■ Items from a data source
____

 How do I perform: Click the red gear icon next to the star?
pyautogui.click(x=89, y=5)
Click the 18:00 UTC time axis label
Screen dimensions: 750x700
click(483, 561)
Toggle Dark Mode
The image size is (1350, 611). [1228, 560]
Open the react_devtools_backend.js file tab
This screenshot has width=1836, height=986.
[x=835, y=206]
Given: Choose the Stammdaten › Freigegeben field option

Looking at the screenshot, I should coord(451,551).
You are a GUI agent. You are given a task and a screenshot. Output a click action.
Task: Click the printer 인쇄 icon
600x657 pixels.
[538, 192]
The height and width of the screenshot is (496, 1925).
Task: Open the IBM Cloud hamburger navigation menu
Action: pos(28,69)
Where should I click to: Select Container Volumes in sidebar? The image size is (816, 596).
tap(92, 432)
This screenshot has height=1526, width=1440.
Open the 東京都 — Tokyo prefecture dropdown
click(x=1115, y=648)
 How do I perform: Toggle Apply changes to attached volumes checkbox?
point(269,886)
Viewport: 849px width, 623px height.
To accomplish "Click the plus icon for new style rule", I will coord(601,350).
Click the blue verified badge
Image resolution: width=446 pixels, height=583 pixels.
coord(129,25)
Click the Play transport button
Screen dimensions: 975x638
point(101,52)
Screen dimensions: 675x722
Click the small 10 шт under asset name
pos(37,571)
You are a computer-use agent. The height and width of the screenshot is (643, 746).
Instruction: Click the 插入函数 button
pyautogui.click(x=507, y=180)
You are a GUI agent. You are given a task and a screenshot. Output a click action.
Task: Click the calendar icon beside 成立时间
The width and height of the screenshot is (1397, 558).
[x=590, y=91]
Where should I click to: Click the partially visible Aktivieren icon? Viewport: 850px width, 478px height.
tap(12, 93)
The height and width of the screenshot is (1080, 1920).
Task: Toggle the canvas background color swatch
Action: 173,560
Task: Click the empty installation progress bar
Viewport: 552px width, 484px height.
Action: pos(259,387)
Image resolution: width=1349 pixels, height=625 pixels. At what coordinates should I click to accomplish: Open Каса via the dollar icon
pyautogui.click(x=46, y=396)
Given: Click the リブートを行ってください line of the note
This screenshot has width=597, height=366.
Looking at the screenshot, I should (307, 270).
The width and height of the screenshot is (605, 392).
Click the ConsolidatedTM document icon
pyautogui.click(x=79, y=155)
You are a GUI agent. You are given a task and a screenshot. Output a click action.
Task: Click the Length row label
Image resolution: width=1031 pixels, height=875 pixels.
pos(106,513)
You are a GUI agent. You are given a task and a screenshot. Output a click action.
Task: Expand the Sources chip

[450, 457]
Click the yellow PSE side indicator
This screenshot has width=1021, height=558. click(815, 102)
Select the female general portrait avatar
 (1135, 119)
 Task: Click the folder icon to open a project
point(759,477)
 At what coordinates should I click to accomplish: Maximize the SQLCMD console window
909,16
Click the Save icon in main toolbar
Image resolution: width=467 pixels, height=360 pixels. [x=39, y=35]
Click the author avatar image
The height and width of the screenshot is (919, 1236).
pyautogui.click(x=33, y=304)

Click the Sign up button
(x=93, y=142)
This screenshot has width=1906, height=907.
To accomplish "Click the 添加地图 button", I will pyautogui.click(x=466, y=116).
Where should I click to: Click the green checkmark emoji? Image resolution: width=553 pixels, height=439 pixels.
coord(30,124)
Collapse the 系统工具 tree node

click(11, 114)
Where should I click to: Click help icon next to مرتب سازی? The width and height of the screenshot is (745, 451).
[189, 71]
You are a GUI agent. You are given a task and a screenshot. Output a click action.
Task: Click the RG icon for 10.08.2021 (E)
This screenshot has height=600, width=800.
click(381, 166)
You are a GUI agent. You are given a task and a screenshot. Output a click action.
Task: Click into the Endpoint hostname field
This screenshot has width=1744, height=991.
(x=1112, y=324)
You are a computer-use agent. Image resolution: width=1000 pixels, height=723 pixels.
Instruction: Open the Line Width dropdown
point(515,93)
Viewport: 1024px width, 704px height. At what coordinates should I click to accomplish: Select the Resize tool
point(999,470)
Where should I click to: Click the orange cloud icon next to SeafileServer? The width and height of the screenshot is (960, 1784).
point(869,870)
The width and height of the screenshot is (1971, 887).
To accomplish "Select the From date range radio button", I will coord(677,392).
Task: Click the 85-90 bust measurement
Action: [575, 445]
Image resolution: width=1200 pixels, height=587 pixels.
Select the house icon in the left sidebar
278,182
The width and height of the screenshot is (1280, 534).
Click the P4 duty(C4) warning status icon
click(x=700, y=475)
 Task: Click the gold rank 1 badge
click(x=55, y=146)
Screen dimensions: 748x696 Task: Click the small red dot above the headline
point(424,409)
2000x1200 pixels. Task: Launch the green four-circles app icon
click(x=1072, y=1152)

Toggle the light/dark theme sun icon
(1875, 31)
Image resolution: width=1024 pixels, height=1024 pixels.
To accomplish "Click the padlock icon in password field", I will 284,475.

____

■ Required work
All of the entries are to be set down again without alteration.

■ Written answer
 How do I perform: Click the red gear icon next to the star?
pyautogui.click(x=89, y=5)
Click the 18:00 UTC time axis label
Screen dimensions: 750x700
click(483, 561)
Toggle Dark Mode
The image size is (1350, 611). [1228, 560]
Open the react_devtools_backend.js file tab
This screenshot has width=1836, height=986.
[x=835, y=206]
Given: Choose the Stammdaten › Freigegeben field option

Looking at the screenshot, I should coord(451,551).
You are a GUI agent. You are given a task and a screenshot. Output a click action.
Task: Click the printer 인쇄 icon
600x657 pixels.
[538, 192]
The height and width of the screenshot is (496, 1925).
Task: Open the IBM Cloud hamburger navigation menu
Action: pos(28,69)
Where should I click to: Select Container Volumes in sidebar? The image size is (816, 596).
tap(92, 432)
This screenshot has height=1526, width=1440.
Open the 東京都 — Tokyo prefecture dropdown
click(x=1115, y=648)
 How do I perform: Toggle Apply changes to attached volumes checkbox?
point(269,886)
Viewport: 849px width, 623px height.
To accomplish "Click the plus icon for new style rule", I will coord(601,350).
Click the blue verified badge
Image resolution: width=446 pixels, height=583 pixels.
coord(129,25)
Click the Play transport button
Screen dimensions: 975x638
point(101,52)
Screen dimensions: 675x722
Click the small 10 шт under asset name
pos(37,571)
You are a computer-use agent. The height and width of the screenshot is (643, 746).
Instruction: Click the 插入函数 button
pyautogui.click(x=507, y=180)
You are a GUI agent. You are given a task and a screenshot. Output a click action.
Task: Click the calendar icon beside 成立时间
The width and height of the screenshot is (1397, 558).
[x=590, y=91]
Where should I click to: Click the partially visible Aktivieren icon? Viewport: 850px width, 478px height.
tap(12, 93)
The height and width of the screenshot is (1080, 1920).
Task: Toggle the canvas background color swatch
Action: 173,560
Task: Click the empty installation progress bar
Viewport: 552px width, 484px height.
Action: pos(259,387)
Image resolution: width=1349 pixels, height=625 pixels. At what coordinates should I click to accomplish: Open Каса via the dollar icon
pyautogui.click(x=46, y=396)
Given: Click the リブートを行ってください line of the note
This screenshot has width=597, height=366.
Looking at the screenshot, I should (307, 270).
The width and height of the screenshot is (605, 392).
Click the ConsolidatedTM document icon
pyautogui.click(x=79, y=155)
You are a GUI agent. You are given a task and a screenshot. Output a click action.
Task: Click the Length row label
Image resolution: width=1031 pixels, height=875 pixels.
pos(106,513)
You are a GUI agent. You are given a task and a screenshot. Output a click action.
Task: Expand the Sources chip

[450, 457]
Click the yellow PSE side indicator
This screenshot has width=1021, height=558. click(815, 102)
Select the female general portrait avatar
 (1135, 119)
 Task: Click the folder icon to open a project
point(759,477)
 At what coordinates should I click to accomplish: Maximize the SQLCMD console window
909,16
Click the Save icon in main toolbar
Image resolution: width=467 pixels, height=360 pixels. [x=39, y=35]
Click the author avatar image
The height and width of the screenshot is (919, 1236).
pyautogui.click(x=33, y=304)

Click the Sign up button
(x=93, y=142)
This screenshot has width=1906, height=907.
To accomplish "Click the 添加地图 button", I will pyautogui.click(x=466, y=116).
Where should I click to: Click the green checkmark emoji? Image resolution: width=553 pixels, height=439 pixels.
coord(30,124)
Collapse the 系统工具 tree node

click(11, 114)
Where should I click to: Click help icon next to مرتب سازی? The width and height of the screenshot is (745, 451).
[189, 71]
You are a GUI agent. You are given a task and a screenshot. Output a click action.
Task: Click the RG icon for 10.08.2021 (E)
This screenshot has height=600, width=800.
click(381, 166)
You are a GUI agent. You are given a task and a screenshot. Output a click action.
Task: Click into the Endpoint hostname field
This screenshot has width=1744, height=991.
(x=1112, y=324)
You are a computer-use agent. Image resolution: width=1000 pixels, height=723 pixels.
Instruction: Open the Line Width dropdown
point(515,93)
Viewport: 1024px width, 704px height. At what coordinates should I click to accomplish: Select the Resize tool
point(999,470)
Where should I click to: Click the orange cloud icon next to SeafileServer? The width and height of the screenshot is (960, 1784).
point(869,870)
The width and height of the screenshot is (1971, 887).
To accomplish "Select the From date range radio button", I will coord(677,392).
Task: Click the 85-90 bust measurement
Action: [575, 445]
Image resolution: width=1200 pixels, height=587 pixels.
Select the house icon in the left sidebar
278,182
The width and height of the screenshot is (1280, 534).
Click the P4 duty(C4) warning status icon
click(x=700, y=475)
 Task: Click the gold rank 1 badge
click(x=55, y=146)
Screen dimensions: 748x696 Task: Click the small red dot above the headline
point(424,409)
2000x1200 pixels. Task: Launch the green four-circles app icon
click(x=1072, y=1152)

Toggle the light/dark theme sun icon
(1875, 31)
Image resolution: width=1024 pixels, height=1024 pixels.
To accomplish "Click the padlock icon in password field", I will 284,475.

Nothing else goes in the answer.